This presentation at the Leopold Museum is the first to showcase a compilation of select works from the generous donation, comprising some 350 artworks, gifted by the former gallery owner, publisher and art collector Helmut Klewan who, over five decades, compiled a comprehensive collection of writers’ portraits created using various media but primarily as works on paper.
As Klewan put it, a portrait of an author created by an artist is “doubly fortunate; you kill two birds with one stone”. It is precisely this double legibility of writers’ portraits that the exhibition focuses on. Much like in a flip-flop image, the artworks oscillate between the poles of portraitist and portrayed.
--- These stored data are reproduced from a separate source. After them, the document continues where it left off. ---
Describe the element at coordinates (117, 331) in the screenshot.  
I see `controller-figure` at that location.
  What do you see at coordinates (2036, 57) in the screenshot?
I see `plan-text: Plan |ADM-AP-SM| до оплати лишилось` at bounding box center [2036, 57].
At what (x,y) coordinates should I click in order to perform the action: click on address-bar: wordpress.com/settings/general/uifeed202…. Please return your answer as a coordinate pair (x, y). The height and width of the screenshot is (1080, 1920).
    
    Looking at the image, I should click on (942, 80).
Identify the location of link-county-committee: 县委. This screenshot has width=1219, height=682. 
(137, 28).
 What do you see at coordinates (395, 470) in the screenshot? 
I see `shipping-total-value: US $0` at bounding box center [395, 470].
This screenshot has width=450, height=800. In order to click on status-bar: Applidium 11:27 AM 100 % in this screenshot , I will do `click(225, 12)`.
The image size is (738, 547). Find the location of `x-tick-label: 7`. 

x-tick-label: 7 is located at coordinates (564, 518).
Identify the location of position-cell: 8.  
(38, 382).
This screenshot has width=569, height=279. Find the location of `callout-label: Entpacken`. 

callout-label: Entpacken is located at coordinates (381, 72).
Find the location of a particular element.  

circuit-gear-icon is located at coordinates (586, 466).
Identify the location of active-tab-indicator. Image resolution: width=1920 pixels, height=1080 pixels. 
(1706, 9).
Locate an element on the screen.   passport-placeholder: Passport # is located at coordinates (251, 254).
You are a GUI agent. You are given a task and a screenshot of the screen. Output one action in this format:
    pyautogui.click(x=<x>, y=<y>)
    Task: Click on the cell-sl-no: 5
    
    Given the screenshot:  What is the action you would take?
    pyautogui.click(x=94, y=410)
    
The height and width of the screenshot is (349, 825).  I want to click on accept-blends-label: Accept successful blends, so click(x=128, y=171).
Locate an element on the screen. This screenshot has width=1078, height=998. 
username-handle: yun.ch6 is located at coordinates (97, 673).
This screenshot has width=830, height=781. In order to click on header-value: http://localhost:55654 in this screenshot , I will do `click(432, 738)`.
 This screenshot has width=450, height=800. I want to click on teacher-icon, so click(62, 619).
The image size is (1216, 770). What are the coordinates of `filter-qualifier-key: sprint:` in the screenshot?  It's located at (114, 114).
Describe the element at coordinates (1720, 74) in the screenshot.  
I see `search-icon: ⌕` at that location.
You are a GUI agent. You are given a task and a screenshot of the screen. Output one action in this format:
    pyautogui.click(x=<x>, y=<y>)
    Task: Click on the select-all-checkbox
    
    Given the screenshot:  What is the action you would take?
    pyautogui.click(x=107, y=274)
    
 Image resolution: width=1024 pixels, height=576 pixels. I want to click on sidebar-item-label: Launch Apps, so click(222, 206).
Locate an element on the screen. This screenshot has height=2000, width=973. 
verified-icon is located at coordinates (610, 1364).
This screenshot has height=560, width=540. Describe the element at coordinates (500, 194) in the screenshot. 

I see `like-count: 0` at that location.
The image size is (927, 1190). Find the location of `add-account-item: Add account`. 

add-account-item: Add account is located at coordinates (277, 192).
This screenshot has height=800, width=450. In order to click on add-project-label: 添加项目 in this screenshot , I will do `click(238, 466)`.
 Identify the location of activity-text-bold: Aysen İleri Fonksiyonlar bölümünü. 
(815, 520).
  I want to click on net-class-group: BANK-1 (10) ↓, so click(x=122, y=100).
When Salvador Dalí captured the creator of the immortal Don Quixote on paper, is it him or Miguel de Cervantes who takes center stage? Does Alfred Kubin’s depiction of Adalbert Stifter say more about the writer or the artist himself? The exhibition exposes surprising interconnections between literature and the fine arts, playfully weaves a tight net between centuries, continents and art disciplines, and brings kindred thinkers and artist circles back to life.
Artists including Max Beckmann, Lovis Corinth, George Grosz, Oskar Kokoschka, Isolde Ohlbaum, Emil Orlik, Pablo Picasso, Auguste Rodin and Félix Vallotton exploited the riches of literary history, capturing close friends or literary heroes on paper or canvas. Despite the exhibition’s tongue-in-cheek exuberance, it nevertheless conveys a moral undertone which, as a serious commentary on our times, should not be ignored.